Her dad is from New Zealand; her mother from Scotland. But Women’s PGA champion Hannah Green is definitely an Aussie. And, this week, a golf fan. Out and about at The Australian club in support of boyfriend Jarryd Felton, Green is both an interested and informed spectator.
“The first thing that strikes me when I come to the men’s Australian Open is how big this event - and our own - have become,” says the 22-year old Western Australian. “This is the third one I’ve been to. I’m sure the crowds will be huge this week with so many good players in the field. And it will be interesting to see how the galleries compare with what we have been drawing at the Women’s Open in Adelaide.”
There are comparisons to be made inside the ropes too. The differences between men and women at the top level of the game can be both subtle and marked, depending on where you look.

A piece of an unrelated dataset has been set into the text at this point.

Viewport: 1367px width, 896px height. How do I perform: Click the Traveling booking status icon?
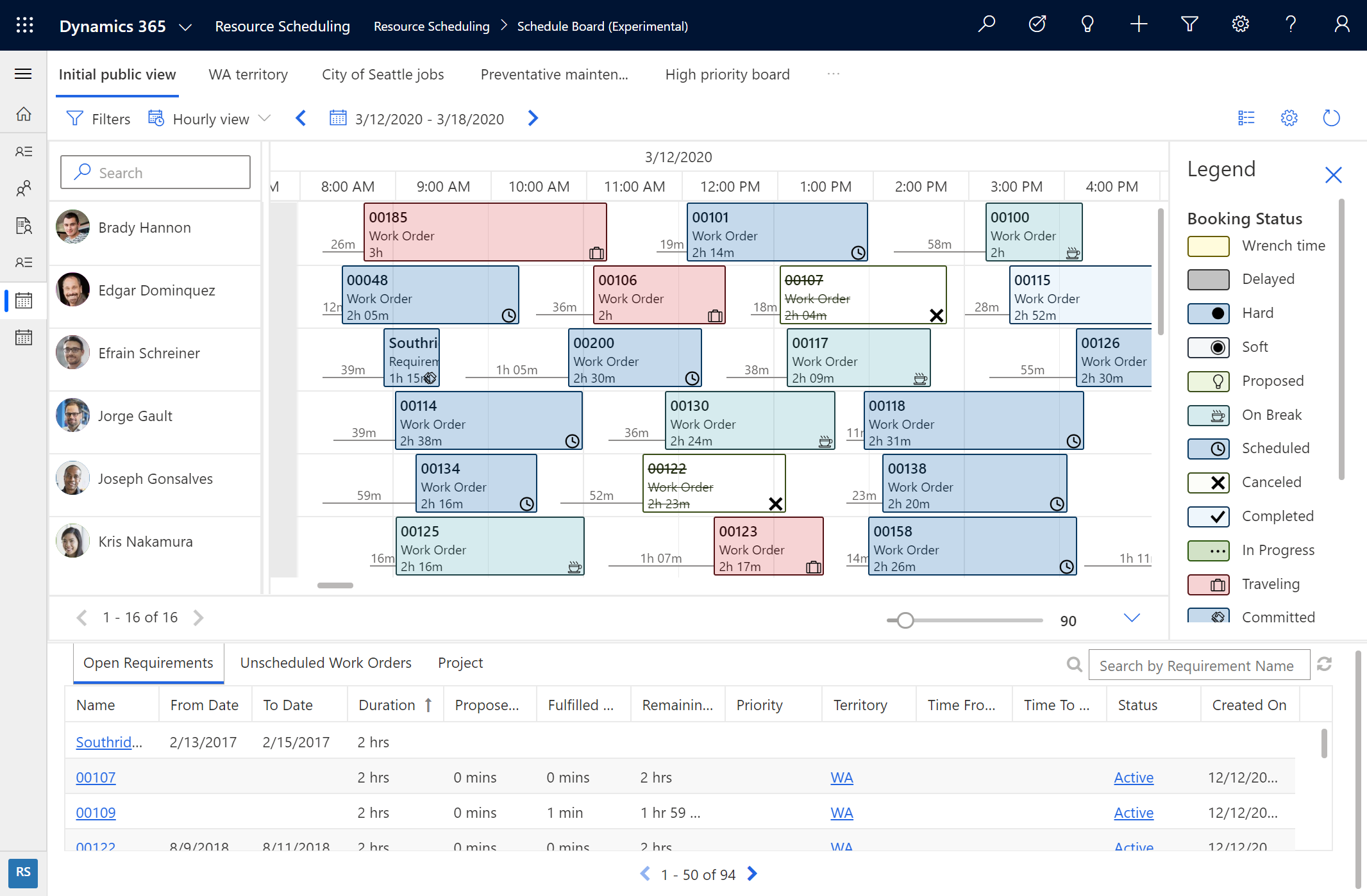coord(1207,584)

“It is crazy how far the men hit their drives,” says Green. “Which makes the course very different for them than it would be for us. I’d say we would be hitting driver on just about every hole. I’m not sure the men will be doing that. If they got too close to some of the greens and weren’t on the correct side of the fairway I could see them ‘short-siding’ themselves a lot. So it will not surprise me to see them hitting long irons and fairway woods off some tees. Especially if the fairways get firmer, they will need to be patient and careful where they hit driver.

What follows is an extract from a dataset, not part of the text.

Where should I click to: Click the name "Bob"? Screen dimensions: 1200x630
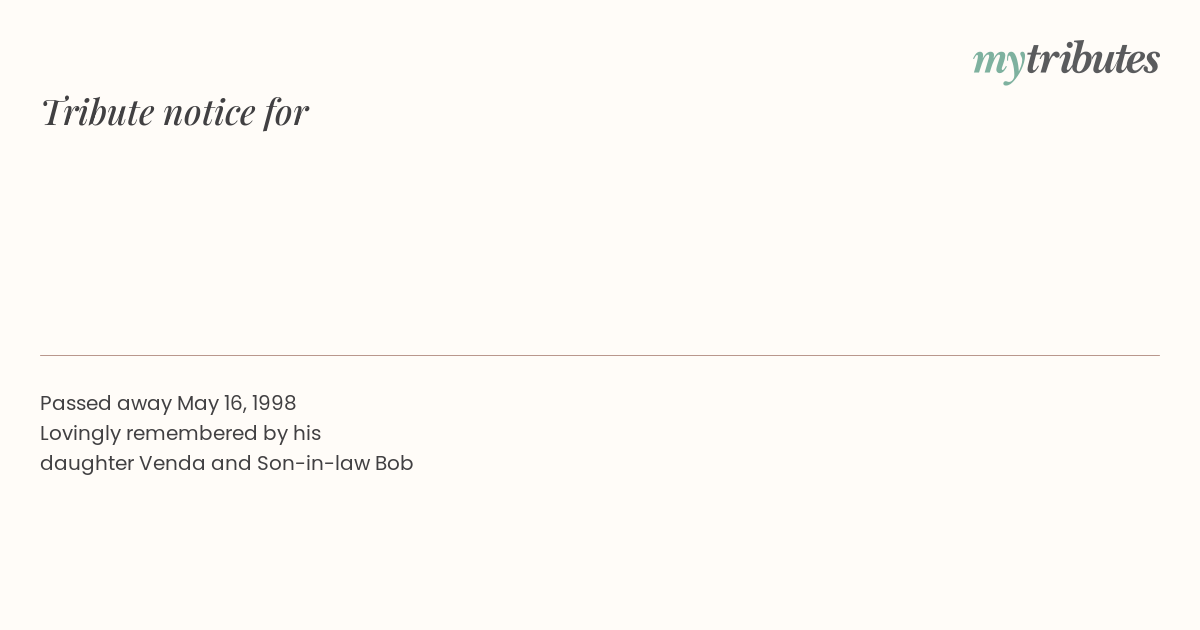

“The noise they men create at impact always makes me look up. They swing so fast and hit so hard. I’ve struggled a bit with my driving this year and my average is maybe 240-yards. A lot of guys hit it 300 a lot and so straight. That is impressive. They have more imagination when it comes to shaping shots too. That takes a level of confidence I don’t see too often in the women’s game. On the LPGA Tour we hit the same, straight shot more often. There isn’t much variety in trajectories or ball-flights. But that does make us more consistent.”

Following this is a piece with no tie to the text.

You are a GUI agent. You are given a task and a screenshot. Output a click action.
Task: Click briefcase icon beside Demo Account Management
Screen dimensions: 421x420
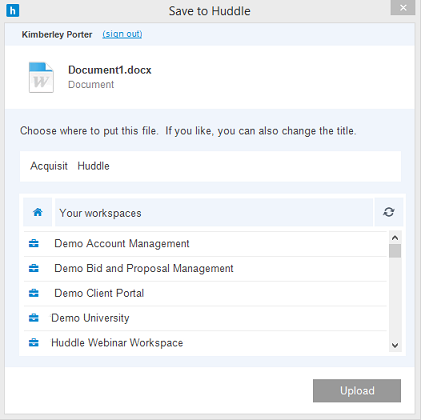click(x=34, y=244)
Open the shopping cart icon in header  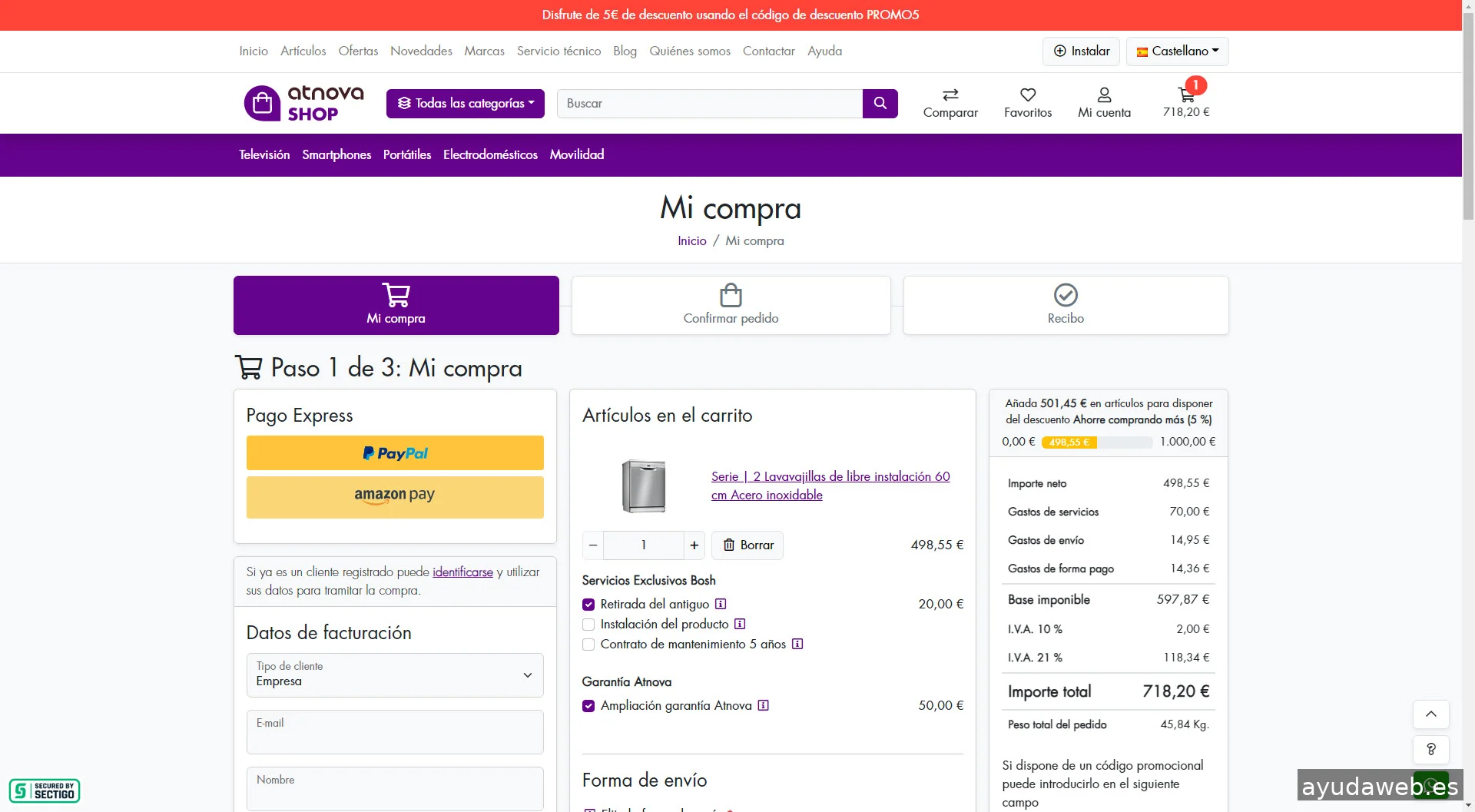pos(1185,95)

Course-wise, Green has been quick to notice the quality of conditioning on display this week. The Australian is immaculate, a credit to the greens staff.
“Maybe the biggest difference I have noticed in the course set-up is the speed of the greens,” continues Green. “I think they are faster here than we have seen in Adelaide the last few years, although they have to protect the surfaces there because it can get so hot.
“I’m struck by how well the men putt. They are better than us, again generally. Inbee Park was the best putter on the LPGA Tour for quite some time and her average would have put her about 50th on the PGA Tour Which is crazy, even if it is hard to make a direct comparison. The men are just so good. We hit more greens, but I do feel that if I could putt like a guy I’d be in contention to win almost every week.”
As for her own career, Green’s next event will be the Vic Open in February. She is enjoying both the break from tour life and the reaction from golf fans to what was the first major victory by an Australian woman in 13 years.
“I have been touched by the reaction to my win at the Women’s PGA,” she says. “From everyone too, not just people I know. I get recognized a lot more. Even this week, when I’m walking around wearing a big hat and trying to go unnoticed. My win was six months ago now, but people still remember my clutch up-and-down on the last to win. It’s been lovely.”
As ever though, there are things to think about. This week Green has been signing papers and trying on uniforms in anticipation of her possible participation in the Olympics next year. Nothing is certain, however. There will be strong competition for places from the likes of Minjee Lee and Su Oh.
“I’m not getting ahead of myself,” confirms Green. “I’m going to let my clubs do the talking. But I’ll be disappointed if I don’t make it.”
All of which is in the future. For now, Australia’s only reigning major champion has an Emirates Australian Open to watch.